#### [What needs to be done]
Quote the listing below word for word, from its first line through the line that contains "This screenshot has height=1200, width=560.".

#### [Supplied material]
_ _ _ _ _

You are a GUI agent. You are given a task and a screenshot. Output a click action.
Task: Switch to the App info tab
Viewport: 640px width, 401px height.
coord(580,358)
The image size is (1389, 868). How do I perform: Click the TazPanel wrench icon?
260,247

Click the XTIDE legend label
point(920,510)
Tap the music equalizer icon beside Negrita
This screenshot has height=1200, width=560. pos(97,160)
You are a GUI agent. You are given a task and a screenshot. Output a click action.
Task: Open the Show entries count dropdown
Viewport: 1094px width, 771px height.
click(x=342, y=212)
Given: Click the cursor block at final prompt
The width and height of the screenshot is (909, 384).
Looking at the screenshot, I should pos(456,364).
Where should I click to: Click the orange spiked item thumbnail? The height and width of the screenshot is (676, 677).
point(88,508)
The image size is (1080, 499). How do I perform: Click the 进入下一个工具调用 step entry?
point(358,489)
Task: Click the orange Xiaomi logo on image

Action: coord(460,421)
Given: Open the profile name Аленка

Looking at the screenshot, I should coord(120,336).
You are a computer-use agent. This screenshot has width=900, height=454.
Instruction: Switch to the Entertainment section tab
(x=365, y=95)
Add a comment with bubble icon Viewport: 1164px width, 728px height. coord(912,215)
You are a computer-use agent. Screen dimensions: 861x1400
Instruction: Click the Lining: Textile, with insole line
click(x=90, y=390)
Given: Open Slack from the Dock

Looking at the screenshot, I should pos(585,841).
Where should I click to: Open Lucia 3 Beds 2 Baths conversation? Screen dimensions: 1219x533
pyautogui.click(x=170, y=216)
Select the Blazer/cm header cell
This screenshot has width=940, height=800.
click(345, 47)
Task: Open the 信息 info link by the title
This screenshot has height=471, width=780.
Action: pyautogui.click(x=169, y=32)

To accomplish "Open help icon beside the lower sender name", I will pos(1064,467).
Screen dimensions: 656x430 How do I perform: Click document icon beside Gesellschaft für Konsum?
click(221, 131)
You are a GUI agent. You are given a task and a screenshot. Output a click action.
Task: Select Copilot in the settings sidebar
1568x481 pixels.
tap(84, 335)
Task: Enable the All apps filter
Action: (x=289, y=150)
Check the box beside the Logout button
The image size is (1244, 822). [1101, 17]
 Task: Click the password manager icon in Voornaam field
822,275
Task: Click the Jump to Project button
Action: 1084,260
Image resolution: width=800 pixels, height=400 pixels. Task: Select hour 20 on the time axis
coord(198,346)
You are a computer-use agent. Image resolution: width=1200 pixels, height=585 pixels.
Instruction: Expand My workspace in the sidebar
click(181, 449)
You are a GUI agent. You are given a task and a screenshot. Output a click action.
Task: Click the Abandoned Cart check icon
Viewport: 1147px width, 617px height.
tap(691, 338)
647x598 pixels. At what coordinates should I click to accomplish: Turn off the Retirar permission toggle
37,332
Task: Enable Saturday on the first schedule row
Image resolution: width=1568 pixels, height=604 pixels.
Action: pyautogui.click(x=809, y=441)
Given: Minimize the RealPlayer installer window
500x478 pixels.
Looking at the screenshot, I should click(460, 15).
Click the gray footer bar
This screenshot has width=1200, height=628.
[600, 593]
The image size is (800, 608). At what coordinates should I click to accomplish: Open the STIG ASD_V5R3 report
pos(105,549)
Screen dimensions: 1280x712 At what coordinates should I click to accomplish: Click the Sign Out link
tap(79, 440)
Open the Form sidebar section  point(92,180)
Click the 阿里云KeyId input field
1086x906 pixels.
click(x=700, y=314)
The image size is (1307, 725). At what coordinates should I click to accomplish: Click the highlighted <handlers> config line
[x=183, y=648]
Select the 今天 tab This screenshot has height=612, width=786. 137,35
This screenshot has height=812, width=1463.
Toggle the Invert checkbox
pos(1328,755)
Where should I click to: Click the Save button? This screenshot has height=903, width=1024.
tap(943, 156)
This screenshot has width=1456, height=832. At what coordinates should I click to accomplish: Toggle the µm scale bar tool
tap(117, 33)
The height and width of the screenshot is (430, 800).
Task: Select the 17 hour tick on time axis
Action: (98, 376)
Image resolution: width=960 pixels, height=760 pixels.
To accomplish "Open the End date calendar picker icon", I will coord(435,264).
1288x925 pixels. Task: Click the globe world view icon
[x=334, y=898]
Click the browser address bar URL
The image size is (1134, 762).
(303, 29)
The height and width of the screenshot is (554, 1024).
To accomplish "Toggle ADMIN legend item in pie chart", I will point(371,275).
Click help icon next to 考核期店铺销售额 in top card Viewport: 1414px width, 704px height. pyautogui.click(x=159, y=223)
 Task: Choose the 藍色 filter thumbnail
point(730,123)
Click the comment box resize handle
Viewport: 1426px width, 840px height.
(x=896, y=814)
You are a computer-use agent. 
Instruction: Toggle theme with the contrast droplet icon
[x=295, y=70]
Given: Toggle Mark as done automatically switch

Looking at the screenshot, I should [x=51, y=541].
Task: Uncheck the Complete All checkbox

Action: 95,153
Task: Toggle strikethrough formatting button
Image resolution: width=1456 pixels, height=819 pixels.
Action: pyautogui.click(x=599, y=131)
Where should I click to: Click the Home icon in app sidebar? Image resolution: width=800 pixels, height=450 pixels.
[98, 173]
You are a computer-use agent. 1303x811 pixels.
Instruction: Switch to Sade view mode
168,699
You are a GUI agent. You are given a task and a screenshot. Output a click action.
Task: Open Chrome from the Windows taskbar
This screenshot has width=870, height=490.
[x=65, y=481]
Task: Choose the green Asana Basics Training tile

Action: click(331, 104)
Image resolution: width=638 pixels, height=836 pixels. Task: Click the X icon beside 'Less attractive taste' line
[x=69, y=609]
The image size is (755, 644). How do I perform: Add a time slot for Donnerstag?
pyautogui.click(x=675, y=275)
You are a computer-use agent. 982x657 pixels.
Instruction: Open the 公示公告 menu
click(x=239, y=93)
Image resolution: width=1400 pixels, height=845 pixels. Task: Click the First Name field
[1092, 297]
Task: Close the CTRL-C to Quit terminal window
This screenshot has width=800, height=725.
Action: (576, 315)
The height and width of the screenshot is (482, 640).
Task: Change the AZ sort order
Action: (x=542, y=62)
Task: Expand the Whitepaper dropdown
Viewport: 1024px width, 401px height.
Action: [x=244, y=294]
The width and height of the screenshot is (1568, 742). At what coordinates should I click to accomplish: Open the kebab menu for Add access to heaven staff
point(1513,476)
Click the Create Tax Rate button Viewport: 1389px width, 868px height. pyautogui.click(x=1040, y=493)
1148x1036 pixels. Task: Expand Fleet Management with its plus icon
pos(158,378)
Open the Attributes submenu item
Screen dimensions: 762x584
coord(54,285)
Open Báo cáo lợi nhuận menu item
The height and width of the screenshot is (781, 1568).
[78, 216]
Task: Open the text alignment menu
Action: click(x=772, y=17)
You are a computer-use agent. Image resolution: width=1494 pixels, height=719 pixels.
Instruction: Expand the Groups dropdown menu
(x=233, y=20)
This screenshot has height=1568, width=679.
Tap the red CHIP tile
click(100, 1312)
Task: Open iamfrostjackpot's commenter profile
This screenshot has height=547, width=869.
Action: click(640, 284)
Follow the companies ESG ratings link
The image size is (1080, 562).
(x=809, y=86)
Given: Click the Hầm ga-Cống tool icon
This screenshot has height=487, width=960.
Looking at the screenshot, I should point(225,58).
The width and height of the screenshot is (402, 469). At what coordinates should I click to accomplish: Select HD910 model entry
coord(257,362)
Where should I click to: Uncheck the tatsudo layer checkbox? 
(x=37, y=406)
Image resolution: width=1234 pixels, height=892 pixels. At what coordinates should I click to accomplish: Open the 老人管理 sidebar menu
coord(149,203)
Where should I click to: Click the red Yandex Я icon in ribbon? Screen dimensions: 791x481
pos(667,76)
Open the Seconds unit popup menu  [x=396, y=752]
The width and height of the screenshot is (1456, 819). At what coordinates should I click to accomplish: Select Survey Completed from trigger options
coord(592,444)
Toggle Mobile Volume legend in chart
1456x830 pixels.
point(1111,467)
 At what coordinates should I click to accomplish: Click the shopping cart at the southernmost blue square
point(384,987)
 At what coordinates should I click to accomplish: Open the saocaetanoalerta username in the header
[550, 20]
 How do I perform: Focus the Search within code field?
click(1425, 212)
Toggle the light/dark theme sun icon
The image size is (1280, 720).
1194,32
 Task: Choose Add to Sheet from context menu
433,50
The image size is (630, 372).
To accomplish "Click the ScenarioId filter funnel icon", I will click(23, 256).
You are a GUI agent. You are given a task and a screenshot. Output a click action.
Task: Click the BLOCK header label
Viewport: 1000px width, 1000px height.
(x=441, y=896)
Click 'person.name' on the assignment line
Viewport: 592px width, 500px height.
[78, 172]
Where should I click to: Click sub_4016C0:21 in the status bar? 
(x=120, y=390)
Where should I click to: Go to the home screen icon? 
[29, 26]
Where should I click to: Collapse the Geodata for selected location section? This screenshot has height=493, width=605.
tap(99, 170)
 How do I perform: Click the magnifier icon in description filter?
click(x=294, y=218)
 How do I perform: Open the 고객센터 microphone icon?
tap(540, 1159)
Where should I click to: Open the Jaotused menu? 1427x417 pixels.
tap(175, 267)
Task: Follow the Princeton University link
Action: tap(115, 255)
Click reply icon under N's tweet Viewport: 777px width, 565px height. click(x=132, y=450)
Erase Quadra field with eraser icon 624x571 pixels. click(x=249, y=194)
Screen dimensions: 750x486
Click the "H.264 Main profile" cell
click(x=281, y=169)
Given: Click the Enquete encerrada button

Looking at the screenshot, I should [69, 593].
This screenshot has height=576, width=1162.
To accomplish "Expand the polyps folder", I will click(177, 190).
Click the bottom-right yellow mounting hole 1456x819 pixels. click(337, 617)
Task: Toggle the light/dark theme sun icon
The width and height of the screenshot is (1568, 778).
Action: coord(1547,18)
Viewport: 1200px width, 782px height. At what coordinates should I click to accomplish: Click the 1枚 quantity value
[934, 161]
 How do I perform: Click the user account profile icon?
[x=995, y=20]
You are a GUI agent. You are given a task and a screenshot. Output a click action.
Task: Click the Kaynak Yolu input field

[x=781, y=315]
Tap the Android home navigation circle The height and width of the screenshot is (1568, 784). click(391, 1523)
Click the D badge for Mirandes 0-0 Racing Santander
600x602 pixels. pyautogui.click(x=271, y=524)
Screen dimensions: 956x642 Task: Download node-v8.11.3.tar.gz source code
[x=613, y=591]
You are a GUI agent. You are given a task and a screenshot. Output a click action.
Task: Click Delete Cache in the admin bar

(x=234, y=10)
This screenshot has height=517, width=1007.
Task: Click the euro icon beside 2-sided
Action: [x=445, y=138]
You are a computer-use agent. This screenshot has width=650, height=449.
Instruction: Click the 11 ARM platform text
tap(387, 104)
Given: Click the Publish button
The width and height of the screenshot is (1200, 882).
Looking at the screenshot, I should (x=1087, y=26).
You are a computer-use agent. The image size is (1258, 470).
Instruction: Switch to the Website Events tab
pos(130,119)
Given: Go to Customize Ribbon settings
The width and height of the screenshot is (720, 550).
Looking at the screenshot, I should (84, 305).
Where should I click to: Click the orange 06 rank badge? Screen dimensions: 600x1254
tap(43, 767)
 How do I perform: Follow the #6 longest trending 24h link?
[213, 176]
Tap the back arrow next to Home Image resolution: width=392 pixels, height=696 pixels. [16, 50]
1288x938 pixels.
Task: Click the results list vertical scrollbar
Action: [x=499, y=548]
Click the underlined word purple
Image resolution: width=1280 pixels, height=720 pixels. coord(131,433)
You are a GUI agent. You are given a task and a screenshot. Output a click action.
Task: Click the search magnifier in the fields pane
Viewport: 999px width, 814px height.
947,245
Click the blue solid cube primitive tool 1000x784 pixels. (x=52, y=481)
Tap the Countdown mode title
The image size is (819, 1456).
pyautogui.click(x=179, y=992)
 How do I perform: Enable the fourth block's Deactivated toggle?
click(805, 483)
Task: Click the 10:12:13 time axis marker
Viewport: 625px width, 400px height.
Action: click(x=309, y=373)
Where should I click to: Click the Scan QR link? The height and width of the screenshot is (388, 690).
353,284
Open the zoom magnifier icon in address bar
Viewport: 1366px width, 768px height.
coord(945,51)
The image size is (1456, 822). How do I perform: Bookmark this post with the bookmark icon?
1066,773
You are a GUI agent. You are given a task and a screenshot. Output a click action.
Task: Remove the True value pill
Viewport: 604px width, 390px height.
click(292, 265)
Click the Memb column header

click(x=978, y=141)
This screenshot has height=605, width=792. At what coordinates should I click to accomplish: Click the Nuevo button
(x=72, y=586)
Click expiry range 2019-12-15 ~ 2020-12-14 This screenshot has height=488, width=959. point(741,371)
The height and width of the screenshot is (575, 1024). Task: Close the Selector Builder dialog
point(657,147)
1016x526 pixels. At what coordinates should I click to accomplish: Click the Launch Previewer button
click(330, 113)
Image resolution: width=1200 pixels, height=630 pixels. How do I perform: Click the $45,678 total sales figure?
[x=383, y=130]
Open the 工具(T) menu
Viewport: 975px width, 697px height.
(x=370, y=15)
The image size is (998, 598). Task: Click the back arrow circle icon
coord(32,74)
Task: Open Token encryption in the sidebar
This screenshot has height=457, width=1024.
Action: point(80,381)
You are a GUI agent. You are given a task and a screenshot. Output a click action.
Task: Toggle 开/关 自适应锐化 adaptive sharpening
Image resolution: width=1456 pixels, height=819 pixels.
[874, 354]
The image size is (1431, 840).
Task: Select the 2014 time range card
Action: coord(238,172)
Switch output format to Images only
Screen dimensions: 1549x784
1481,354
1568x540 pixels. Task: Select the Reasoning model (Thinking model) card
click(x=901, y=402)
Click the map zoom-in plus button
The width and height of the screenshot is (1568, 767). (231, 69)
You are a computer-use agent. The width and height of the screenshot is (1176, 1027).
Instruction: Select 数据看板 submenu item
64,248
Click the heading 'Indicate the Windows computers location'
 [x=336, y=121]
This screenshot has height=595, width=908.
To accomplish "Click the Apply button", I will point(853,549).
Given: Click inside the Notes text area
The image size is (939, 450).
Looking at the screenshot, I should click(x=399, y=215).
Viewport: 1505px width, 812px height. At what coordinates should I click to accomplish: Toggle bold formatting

_ _ _ _ _

#### [Problem solution]
You are a GUI agent. You are given a task and a screenshot. Output a click action.
Task: Switch to the App info tab
Viewport: 640px width, 401px height.
coord(580,358)
The image size is (1389, 868). How do I perform: Click the TazPanel wrench icon?
260,247

Click the XTIDE legend label
point(920,510)
Tap the music equalizer icon beside Negrita
This screenshot has height=1200, width=560. pos(97,160)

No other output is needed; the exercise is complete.